Shoaib Bashir | Surprise package Premium
The Hindu
Shoaib Bashir, a young cricketer of Pakistani origin, faces visa issues and is unable to join the England team for their tour of India.
Shoaib Bashir’s eyes welled up when he was told over the phone by England coach Brendon McCullum that he had been selected for the tour of India. His uncle Saj, a former wicketkeeper-batter who played a key role in his cricketing career, was overcome with emotions too, Bashir told The Guardian.
Saj told Bashir that he was living his dream through him. For the 20-year-old, getting selected to the England team, that too at a time when it is playing a revolutionary brand of Test cricket called Bazball — the fearless, attacking style named after McCullum’s nickname Baz — must indeed have felt like a dream.
But days before Bashir was scheduled to travel to India for the five-match Test series, that dream turned into a nightmare. He was stranded in Abu Dhabi, while the rest of the squad and the support staff boarded the plane to India.

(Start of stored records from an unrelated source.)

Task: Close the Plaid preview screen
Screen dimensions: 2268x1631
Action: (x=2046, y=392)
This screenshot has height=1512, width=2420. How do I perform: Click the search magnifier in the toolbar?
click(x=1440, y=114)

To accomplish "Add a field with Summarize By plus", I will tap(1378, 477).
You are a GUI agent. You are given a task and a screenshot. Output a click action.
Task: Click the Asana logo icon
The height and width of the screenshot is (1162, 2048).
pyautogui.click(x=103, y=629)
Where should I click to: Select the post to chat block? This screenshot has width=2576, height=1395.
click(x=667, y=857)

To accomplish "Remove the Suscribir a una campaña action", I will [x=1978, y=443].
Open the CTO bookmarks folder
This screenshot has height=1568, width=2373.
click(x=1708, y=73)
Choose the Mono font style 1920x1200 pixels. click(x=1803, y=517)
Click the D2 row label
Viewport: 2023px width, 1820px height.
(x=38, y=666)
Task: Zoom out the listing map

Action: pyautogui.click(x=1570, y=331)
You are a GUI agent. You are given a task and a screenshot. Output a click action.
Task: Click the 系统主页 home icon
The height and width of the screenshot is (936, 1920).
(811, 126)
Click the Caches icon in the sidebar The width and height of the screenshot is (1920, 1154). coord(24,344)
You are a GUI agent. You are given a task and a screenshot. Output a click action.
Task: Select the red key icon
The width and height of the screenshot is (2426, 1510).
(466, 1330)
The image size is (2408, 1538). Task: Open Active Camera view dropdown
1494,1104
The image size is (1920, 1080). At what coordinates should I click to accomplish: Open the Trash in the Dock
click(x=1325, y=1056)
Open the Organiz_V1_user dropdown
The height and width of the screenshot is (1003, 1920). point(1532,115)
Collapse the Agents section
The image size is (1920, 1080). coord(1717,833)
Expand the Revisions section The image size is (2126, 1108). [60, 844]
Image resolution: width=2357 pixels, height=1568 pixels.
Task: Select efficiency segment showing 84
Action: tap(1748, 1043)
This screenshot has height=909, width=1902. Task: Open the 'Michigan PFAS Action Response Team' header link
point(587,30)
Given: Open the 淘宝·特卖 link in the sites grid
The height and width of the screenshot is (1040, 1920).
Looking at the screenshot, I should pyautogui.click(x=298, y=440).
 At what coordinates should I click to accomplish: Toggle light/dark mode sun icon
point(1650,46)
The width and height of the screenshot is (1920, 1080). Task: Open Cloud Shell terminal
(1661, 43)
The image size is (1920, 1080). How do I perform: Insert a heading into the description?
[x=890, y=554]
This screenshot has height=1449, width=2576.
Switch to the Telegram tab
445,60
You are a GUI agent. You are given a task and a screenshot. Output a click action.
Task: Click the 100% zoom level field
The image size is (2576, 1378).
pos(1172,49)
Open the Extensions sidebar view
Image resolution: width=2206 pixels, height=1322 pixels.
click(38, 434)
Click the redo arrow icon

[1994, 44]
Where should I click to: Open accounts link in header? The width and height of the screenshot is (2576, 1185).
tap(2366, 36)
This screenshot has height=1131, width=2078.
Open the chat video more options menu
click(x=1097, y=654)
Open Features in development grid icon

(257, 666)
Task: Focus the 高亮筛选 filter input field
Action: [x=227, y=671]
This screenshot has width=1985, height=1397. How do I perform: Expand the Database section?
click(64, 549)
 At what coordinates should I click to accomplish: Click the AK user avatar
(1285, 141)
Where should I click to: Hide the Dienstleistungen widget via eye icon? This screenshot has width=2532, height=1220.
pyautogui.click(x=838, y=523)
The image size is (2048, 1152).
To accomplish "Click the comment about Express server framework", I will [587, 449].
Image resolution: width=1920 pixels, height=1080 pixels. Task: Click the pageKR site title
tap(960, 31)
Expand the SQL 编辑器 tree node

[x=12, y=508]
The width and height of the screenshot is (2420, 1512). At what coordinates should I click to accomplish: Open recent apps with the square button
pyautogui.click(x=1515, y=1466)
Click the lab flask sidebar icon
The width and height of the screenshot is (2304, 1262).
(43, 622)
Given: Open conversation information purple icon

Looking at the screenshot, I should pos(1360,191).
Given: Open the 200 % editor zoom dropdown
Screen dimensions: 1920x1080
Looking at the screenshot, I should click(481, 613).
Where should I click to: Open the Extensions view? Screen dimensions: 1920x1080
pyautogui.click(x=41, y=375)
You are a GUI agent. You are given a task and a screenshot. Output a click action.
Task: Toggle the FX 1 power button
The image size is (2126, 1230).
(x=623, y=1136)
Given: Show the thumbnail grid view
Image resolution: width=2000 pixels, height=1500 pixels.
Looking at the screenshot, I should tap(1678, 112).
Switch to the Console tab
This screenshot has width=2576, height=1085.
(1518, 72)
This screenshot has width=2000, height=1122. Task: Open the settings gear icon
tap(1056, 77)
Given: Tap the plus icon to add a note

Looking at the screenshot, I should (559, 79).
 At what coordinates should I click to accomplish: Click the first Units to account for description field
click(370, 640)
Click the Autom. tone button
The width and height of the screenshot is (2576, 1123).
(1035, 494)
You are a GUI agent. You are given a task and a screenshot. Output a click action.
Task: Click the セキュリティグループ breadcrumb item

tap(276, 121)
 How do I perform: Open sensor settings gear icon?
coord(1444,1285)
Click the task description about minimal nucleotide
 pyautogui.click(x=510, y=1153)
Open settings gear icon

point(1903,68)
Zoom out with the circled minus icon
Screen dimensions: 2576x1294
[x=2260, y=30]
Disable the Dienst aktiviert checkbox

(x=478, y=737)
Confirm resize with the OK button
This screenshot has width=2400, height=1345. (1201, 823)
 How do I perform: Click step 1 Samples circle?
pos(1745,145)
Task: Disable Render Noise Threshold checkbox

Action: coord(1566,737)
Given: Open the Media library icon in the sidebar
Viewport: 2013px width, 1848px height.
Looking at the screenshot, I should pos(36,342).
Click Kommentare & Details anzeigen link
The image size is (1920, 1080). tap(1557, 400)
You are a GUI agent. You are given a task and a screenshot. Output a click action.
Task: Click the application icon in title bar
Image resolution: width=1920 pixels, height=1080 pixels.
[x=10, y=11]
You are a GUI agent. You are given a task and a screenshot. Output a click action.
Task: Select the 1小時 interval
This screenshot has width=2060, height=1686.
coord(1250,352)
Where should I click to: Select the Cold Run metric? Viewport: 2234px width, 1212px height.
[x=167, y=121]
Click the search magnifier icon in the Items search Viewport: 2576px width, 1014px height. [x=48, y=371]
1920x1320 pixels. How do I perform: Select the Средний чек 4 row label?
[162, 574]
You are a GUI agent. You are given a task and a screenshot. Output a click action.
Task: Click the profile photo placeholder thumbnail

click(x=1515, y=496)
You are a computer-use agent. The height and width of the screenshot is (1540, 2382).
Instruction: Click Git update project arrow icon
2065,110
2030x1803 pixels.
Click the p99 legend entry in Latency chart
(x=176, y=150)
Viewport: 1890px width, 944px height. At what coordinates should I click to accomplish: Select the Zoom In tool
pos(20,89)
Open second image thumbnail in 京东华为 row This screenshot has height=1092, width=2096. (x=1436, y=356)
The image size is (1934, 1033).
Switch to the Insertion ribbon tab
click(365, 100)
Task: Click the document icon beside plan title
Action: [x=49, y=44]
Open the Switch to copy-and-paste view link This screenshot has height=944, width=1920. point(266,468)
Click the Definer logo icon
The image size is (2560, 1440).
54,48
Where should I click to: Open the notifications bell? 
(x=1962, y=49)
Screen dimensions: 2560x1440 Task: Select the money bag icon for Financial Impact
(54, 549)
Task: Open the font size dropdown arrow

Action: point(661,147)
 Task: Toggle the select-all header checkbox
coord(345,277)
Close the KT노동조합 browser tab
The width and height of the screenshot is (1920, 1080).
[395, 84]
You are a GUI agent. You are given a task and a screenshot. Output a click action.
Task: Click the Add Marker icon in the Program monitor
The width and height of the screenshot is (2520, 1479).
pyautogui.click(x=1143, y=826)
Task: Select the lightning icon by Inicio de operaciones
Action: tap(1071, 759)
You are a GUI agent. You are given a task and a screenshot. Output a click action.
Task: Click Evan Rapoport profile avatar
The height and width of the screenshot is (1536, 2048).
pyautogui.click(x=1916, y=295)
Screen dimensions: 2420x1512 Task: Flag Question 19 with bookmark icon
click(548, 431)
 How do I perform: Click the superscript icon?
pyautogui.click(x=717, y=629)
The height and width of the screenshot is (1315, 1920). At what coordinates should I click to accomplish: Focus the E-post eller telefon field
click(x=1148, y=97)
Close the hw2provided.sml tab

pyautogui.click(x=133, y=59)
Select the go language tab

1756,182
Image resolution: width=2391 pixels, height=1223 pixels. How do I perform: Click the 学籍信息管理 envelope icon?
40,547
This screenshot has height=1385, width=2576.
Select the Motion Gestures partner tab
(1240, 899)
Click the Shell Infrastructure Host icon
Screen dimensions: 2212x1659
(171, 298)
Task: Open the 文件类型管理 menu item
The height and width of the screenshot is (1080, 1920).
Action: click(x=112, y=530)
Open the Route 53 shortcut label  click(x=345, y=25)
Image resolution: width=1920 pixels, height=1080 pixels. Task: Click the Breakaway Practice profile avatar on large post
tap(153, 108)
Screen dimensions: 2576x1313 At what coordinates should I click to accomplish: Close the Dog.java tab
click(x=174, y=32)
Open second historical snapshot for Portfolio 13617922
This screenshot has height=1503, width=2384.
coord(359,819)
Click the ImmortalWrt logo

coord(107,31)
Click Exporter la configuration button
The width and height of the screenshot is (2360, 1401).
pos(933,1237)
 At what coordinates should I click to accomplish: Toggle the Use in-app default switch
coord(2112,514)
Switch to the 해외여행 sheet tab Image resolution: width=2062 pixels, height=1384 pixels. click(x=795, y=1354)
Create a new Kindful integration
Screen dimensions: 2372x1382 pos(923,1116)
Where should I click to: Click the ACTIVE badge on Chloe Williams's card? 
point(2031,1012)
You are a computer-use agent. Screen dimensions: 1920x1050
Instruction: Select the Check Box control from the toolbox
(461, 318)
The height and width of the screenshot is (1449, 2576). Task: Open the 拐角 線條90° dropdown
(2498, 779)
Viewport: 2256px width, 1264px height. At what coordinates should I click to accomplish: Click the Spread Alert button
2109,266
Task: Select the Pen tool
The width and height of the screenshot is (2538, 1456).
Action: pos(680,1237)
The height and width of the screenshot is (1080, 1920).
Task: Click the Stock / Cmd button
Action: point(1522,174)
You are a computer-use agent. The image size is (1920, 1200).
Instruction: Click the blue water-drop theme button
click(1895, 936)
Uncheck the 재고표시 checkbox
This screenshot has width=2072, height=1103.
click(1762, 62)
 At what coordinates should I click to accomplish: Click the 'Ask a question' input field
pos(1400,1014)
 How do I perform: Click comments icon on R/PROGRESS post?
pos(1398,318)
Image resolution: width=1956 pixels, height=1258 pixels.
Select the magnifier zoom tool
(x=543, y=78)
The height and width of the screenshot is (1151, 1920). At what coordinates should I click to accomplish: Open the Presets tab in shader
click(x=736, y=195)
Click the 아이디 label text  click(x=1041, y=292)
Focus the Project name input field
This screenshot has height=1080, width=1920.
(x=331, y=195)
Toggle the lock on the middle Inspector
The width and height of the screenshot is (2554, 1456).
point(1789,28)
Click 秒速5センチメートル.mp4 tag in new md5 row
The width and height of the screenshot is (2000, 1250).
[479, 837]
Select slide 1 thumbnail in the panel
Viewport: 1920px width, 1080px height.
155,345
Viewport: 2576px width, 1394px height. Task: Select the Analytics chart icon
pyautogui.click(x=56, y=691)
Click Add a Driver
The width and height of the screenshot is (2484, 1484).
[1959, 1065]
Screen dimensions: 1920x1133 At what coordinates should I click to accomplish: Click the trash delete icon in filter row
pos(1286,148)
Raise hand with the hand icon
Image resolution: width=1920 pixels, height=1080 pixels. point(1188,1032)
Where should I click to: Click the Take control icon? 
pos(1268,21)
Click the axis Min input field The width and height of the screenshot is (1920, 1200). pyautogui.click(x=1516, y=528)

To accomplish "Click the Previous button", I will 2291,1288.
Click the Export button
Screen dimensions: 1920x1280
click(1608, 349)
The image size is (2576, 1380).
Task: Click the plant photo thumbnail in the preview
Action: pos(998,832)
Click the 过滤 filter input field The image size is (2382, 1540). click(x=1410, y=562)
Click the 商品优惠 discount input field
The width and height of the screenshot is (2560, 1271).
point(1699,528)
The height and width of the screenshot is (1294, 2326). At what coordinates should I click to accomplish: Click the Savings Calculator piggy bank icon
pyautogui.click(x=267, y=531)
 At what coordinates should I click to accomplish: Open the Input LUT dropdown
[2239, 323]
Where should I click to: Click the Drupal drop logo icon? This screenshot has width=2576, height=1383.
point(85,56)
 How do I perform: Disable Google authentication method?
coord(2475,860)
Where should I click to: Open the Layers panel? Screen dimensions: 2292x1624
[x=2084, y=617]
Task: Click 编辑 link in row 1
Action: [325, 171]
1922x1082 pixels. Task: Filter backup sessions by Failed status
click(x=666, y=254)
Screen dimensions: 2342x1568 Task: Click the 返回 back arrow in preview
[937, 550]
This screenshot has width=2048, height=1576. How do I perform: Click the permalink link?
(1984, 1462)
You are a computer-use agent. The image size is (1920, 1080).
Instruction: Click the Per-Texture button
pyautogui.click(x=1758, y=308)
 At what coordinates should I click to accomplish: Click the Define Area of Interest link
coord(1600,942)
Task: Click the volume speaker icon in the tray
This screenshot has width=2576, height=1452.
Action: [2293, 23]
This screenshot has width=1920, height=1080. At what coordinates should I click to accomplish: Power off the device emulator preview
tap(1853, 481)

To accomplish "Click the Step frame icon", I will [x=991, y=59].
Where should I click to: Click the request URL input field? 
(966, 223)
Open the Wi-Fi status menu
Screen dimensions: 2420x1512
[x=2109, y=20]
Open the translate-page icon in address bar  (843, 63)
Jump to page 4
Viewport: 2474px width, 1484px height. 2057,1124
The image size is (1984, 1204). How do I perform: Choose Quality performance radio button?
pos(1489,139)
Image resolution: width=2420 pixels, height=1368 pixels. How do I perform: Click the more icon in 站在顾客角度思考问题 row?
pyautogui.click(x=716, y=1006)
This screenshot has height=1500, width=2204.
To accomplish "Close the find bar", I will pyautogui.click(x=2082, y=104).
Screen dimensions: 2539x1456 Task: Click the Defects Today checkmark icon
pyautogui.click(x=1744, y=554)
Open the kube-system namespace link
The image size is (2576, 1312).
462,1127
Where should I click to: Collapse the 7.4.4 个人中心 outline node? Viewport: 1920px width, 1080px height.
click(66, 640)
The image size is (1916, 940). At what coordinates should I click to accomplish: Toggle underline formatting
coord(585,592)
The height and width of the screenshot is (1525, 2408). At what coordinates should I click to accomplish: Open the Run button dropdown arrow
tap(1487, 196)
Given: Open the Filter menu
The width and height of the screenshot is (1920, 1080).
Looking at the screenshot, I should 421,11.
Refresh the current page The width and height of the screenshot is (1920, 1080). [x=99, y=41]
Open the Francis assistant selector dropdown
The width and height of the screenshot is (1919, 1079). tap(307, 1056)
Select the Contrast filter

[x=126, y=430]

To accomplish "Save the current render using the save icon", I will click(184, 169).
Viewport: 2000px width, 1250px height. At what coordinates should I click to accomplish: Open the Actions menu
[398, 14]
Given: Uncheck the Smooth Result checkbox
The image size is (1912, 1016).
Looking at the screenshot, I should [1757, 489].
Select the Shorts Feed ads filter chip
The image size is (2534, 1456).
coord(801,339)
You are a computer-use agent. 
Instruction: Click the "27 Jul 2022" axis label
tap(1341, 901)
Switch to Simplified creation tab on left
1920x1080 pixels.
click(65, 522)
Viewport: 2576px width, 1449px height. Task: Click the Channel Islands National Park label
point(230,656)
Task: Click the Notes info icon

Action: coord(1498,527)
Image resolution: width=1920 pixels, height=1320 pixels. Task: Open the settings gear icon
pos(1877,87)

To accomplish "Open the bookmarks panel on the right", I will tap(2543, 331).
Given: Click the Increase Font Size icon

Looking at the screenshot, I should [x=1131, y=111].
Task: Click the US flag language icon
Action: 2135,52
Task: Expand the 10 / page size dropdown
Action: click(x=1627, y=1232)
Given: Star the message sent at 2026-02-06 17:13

The England team had chosen to do a preparatory camp in the Gulf nation rather than India, where it was scheduled to play the first Test without even one warm-up match. But that is not unusual during these days of non-stop cricket, with multi-formats and franchise-based leagues around the world.
Bashir was forced to stay back in Abu Dhabi because his visa application had not been approved yet, while that of everyone else was. The issue was his Pakistani origin.
It was not the first time a cricketer of Pakistani origin was having issues in getting the Indian visa. Last year, Australia’s batter Usman Khawaja, who was born in Islamabad, could travel to India only after his 17 teammates did, for the Test series.
Before that, England all-rounder Moeen Ali had to miss the first match of Chennai Super Kings in the IPL in 2022. Another England player Saqib Mahmood had to be withdrawn from the England Lions — the developmental team, like India-A — in 2019 after he failed to get his visa in time.